Ugh. I've been a Mac user since 1992 and the past 2 years have been the worst, especially in light of their renaissance since 1998. It's sad and sickening to see them crippling a lot of their products and releasing things (other than the iPhone) that are mostly either "ho-hum" or "what the fuck?" ... For the first time ever, I'm thinking my next laptop might be a PC since most of what I do these days is either web-based or easily cross-platform. I never thought I'd say that. But when I can get a similar spec PC laptop, with options that actually fit my workflow and hardware needs, for half price (or even less) of a new Macbook Pro... it's hard to justify sticking with the Mac. The only true Mac app I would miss is Messages, but I don't even use it that much. Very sad.

And don't even get me started on all the bugs I have found in iOS in the past year or so (I'm not a developer either).
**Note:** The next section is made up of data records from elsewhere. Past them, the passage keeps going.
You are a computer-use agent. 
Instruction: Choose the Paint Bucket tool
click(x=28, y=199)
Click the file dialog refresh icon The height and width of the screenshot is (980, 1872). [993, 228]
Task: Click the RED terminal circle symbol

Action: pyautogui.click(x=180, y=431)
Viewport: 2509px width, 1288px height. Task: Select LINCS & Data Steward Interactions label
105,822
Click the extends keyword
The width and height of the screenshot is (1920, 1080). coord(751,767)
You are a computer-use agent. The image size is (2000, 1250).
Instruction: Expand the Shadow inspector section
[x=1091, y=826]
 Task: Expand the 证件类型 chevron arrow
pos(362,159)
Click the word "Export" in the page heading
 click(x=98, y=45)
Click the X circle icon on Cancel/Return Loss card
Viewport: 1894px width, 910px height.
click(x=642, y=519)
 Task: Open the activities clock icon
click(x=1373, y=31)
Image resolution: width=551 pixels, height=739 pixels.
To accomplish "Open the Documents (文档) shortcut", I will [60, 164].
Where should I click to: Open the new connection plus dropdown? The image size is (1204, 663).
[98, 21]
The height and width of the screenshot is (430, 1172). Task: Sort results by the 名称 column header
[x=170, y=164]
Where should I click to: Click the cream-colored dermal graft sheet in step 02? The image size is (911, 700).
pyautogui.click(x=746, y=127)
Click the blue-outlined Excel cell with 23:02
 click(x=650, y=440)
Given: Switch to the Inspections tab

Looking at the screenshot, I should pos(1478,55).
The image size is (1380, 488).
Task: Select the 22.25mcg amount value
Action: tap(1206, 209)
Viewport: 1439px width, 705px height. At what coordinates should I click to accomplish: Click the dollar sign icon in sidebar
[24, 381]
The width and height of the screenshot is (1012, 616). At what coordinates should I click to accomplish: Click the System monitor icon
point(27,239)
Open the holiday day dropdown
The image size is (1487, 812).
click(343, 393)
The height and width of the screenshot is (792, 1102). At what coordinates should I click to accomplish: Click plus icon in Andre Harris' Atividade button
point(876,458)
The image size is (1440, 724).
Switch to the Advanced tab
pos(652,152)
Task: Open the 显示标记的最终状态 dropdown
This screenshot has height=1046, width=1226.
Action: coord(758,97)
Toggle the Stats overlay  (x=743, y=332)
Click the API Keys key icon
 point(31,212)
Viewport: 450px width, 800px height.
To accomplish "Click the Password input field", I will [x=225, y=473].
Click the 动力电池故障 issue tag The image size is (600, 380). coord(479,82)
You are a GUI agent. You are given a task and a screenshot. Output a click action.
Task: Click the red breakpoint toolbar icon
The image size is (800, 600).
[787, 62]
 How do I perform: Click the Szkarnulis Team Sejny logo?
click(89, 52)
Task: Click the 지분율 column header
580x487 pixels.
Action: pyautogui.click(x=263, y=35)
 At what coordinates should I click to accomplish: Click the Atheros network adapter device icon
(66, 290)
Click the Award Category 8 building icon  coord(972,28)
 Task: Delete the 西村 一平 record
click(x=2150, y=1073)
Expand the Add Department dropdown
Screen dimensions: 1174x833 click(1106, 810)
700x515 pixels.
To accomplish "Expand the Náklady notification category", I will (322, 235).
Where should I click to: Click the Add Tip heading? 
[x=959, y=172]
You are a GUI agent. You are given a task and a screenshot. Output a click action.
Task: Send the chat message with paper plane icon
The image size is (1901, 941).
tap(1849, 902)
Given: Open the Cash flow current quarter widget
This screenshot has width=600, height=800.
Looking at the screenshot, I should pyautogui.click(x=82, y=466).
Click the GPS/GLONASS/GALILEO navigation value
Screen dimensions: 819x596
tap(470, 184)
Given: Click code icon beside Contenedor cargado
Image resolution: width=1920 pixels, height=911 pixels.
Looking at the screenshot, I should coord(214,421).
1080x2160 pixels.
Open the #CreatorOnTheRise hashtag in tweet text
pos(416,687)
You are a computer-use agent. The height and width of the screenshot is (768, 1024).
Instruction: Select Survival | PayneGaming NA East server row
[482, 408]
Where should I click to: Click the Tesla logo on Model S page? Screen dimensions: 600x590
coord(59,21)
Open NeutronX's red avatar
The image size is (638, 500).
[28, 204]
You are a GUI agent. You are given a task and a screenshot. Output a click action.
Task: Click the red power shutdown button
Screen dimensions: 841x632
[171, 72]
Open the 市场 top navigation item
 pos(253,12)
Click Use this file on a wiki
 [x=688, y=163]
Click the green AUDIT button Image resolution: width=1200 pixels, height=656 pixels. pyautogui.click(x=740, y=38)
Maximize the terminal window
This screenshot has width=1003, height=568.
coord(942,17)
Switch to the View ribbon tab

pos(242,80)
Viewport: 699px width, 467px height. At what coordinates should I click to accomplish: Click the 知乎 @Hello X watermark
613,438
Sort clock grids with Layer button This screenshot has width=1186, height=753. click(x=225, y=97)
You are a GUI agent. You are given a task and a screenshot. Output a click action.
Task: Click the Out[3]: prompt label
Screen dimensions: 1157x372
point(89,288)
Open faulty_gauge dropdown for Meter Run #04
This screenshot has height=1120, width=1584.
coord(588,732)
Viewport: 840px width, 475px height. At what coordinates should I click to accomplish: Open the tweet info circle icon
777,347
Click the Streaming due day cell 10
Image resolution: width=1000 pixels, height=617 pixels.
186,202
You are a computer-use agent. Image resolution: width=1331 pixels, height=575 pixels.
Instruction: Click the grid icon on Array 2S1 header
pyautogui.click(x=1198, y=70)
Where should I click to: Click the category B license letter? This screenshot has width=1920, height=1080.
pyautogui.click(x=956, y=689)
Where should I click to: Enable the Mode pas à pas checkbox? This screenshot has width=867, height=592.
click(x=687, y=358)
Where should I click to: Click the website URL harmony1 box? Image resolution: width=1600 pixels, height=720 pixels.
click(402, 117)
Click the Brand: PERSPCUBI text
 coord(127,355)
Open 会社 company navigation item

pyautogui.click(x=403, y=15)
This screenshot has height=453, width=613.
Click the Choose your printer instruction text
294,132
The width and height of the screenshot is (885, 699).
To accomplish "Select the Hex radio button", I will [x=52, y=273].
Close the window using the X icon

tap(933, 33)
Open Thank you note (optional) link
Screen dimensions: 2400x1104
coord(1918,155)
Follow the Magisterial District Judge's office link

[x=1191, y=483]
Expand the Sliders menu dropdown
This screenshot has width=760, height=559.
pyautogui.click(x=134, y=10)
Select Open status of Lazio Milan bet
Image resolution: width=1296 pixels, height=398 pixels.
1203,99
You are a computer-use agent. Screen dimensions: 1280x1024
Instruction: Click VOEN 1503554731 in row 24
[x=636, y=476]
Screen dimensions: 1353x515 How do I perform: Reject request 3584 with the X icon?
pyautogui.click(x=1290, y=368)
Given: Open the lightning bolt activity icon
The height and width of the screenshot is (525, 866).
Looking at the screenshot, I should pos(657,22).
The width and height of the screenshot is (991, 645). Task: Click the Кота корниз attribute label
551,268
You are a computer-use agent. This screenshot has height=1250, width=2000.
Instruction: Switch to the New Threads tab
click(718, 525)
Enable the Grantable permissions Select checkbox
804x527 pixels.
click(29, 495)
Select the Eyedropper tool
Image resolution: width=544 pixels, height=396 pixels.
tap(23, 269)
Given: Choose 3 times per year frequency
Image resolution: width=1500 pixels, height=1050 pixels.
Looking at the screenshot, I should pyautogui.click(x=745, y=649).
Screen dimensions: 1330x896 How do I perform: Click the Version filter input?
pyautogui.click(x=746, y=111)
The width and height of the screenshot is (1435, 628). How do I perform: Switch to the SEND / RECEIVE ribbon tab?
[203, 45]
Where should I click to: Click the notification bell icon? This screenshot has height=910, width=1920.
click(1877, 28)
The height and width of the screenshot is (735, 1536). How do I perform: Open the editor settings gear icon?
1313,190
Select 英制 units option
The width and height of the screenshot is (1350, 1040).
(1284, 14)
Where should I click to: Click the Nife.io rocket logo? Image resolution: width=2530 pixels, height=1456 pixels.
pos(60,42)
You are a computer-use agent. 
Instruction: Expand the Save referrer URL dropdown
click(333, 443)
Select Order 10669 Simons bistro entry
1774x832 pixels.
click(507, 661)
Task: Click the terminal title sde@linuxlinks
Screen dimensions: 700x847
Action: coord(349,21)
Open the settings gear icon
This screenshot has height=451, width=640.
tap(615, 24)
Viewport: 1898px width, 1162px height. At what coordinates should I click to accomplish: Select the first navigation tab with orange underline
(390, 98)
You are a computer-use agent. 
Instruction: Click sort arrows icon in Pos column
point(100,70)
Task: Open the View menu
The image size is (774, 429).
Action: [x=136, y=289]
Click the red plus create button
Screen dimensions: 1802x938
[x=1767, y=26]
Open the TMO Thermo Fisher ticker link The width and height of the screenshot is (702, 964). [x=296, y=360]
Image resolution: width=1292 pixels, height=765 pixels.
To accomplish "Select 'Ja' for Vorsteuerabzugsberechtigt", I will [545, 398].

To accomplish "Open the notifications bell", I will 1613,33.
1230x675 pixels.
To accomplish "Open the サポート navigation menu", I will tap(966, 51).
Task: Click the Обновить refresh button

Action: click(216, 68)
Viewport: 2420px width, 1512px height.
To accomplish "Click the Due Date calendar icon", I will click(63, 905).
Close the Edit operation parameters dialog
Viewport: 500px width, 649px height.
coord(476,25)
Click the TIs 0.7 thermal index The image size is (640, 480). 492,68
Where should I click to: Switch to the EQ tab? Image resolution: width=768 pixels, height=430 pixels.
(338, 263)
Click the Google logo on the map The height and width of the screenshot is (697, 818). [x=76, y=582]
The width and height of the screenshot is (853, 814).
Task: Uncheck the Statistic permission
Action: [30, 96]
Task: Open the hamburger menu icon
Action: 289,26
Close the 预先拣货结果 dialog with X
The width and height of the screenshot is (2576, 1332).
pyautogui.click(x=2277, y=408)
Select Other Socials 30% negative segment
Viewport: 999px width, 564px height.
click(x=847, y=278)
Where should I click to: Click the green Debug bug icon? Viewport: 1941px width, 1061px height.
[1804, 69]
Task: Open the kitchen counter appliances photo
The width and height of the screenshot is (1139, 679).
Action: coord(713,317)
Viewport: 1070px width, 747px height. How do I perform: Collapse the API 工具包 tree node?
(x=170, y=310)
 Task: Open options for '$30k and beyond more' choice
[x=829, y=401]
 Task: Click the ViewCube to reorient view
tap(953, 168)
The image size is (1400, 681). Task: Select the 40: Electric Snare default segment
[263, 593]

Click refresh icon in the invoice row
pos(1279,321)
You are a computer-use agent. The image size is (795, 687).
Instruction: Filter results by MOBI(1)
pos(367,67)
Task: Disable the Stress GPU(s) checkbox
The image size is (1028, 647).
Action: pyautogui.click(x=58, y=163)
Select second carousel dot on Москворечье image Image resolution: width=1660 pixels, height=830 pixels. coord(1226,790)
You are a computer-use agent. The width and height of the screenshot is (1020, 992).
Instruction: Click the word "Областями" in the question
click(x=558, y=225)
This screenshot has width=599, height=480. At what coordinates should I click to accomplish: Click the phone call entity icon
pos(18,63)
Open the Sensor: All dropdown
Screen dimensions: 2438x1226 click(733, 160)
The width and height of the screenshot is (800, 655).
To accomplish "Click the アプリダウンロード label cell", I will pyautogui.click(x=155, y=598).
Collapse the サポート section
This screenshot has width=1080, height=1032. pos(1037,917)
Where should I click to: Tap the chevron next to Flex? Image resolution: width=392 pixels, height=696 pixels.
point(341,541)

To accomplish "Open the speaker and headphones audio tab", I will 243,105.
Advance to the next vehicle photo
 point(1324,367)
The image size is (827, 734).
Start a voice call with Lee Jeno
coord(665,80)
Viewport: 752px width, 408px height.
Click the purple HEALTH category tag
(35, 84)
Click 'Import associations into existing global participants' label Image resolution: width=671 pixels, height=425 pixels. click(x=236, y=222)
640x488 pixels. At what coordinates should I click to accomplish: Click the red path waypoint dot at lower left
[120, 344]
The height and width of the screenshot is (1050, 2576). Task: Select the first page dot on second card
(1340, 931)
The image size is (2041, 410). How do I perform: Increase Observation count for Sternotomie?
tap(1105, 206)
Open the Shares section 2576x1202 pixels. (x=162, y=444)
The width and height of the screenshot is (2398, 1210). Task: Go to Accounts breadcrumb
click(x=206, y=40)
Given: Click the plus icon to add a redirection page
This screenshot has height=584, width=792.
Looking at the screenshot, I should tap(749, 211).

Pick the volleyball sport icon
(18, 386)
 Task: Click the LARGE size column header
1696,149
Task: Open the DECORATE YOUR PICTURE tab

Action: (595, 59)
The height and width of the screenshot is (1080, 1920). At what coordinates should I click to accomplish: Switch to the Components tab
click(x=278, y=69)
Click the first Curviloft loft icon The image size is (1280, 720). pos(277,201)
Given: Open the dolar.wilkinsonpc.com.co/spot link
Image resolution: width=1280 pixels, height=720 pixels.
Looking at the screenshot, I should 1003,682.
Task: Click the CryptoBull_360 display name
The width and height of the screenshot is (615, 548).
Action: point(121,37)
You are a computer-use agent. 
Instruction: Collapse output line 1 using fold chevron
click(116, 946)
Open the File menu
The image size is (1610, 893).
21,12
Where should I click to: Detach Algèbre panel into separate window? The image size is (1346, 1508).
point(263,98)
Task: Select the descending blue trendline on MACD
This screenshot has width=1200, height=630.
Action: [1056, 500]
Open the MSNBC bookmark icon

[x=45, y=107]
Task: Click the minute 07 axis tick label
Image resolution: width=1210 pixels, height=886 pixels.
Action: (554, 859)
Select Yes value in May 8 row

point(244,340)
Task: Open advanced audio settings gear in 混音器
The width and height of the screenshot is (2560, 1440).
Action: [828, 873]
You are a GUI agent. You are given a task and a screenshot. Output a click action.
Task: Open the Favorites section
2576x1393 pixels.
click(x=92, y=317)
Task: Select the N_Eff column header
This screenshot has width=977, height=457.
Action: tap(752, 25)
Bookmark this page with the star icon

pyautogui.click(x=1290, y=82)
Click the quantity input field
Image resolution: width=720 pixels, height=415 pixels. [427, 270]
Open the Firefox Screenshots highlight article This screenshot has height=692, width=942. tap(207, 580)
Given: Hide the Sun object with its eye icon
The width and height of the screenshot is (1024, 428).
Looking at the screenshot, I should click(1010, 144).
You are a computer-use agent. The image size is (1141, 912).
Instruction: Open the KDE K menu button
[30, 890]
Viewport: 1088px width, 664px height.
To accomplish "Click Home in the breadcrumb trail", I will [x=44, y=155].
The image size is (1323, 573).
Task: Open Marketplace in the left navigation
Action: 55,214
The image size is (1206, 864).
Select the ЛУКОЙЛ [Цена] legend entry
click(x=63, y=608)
I've filed them all as bug reports, sent them in through the Feedback app, called Apple Care about it, pointed some out to employees at the Genius Bar. And these are end user bugs that I see EVERY DAY on common iOS system tasks (like Siri). Hell I even emailed Alex Acero and he replied. But the bugs are glaringly obvious, that I can't believe they even passed Apple's QA. I also emailed Federighi and he replied a year ago saying "We're fixing a lot in iOS 10. Stay tuned." --- despite Bug Reporter flagging them as duplicates and at least two execs aware of them, they have gone multiple updates (even 9.x to 10.0 and beyond) without being fixed.

I'm starting to think Apple is a fucking mess these days. Despite profits through the roof and a bunch more employees than they used to have, their shit is starting to stink. How can they spend millions on developing a car that nobody cares about (then abandoning it) while making their laptop keyboards shittier to type on, not updating the Mac Pro desktop in forever, nor the Mac Mini... and removing features from their laptops just to make them 1 mm thinner, which nobody can notice is thinner anyway? What are they smoking down there in Cupertino?